I don’t understand about being atheists due to internal freedom. For me it was purely an intellectual exercise - the religion I was taught as a kid, while a positive experience, was just not true, and I’ve seen no real evidence that any other religion is either. The best I’ve seen is deism, which is wish-fulfillment, the wish being that there is a purpose for all this, and something like yours, which you need to work on explaining a bit more.

AHunter3, could you just as well call universe just that, and leave God out of it? I’ve re-read some parts of your post more times than I care to admit, and still have a problem trying to figure out what you’re trying to convey, which probably is more my problem than yours, evidently Voyager followed it rather well without necessarily agreeing to some of the parts he was responding to. But could you clarify if it is your position that God does have some kind of sentience?

All I want to know is how Wee God Thusa rolls, over or under?

The Wee God Thusa is obviously the cunning force of darkness that compels those in his evil thrall to go against the firm edict of the Almighty Bog, tricking fools into feeding the roll across the top. Bastard.

WGT does not care. However, he will not explicitly state that as he finds some small amusement in the idea that even in the worship of such a small deity, humans manage to create schisms.

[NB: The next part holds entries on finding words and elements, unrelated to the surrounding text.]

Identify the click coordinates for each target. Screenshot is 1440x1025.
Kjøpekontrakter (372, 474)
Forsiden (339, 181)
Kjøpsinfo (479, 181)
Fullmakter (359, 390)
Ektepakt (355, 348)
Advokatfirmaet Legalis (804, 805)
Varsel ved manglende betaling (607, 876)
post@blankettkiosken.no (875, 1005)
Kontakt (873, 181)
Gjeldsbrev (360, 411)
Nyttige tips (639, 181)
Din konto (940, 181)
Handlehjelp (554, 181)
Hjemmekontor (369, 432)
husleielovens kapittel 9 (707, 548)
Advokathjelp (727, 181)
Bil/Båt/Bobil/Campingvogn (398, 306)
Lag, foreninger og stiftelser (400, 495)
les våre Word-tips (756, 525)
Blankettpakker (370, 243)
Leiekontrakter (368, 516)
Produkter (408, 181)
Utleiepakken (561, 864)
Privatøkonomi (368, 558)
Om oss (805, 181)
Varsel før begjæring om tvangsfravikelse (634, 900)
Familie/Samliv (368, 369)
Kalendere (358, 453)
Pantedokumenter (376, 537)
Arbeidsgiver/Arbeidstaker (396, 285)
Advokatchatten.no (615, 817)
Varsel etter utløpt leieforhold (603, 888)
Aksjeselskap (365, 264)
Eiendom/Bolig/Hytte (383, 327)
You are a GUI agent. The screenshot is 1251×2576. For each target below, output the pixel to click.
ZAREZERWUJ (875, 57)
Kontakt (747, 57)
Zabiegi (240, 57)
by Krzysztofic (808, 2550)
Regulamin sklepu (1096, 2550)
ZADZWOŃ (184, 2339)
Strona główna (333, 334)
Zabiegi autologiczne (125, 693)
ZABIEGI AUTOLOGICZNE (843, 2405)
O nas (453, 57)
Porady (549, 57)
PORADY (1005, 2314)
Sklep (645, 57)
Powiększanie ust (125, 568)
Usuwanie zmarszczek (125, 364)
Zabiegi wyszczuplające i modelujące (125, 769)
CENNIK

Thusa will also not protect you from dogs, cats, or small children who unroll the whole roll. If it’s still there, to his mind, it counts, even if it’s in a pile on the floor. I’ve been trying to convince him to protect the sacred spiral cylinder from my dog, who chews on the side of the roll rather than unrolling it. Unfortunately, she howls when washed, which leads me to suspect that she’s made her own deal.

for shizzle.

I think that sentience exists. And I think sentience is irreconcilable with the lack of volition.

I arrive at the conclusion that it’s meaningful to call that sentience “God” by realizing where the sentience is located, and understanding it to be an attribute of the whole, of the universe.

If that sounds like a weasely non-answer, well… I guess it’s not too much of an oversimplification to just say “yeah, God, aka the Universe, is sentient”.

(Just understand that God is nevertheless not an entity separate from the universe)

Not sure just what you are trying to say here. “Sentience” is the combination of self-awareness (essentially the survival instinct) and abstract reason (the ability to understand the self-entity). Volition is the ability to act on needs and desires, which is common to all beings that have the survival instinct (and the capability to take action). Nearly all “volition” is responsive: action taken to address needs or deal with external stimuli (events). This issue has been hashed out in numerous threads on the subject of “free will”.

A deity is typically posited as being the causa prima: the thing which exists/acts without a prior cause. One might ask why did god create the heavens and the earth? Because it was bored? Well, that would not work, because it would ascribe a cause to the initial act of creation and an imperfection in the deity (a tendency toward boredom, or some other reason for creating everything). “Why”, I guess, is ultimately not a valid question for the activities of the divine.

But “why” is a perfectly valid question for the things we do. There is some sort of prior cause for us and for our actions, even if we do not understand it. In other words, the very premise of volition is on pretty shaky ground unless you accept that it is extremely rarely, if ever, fully internalized.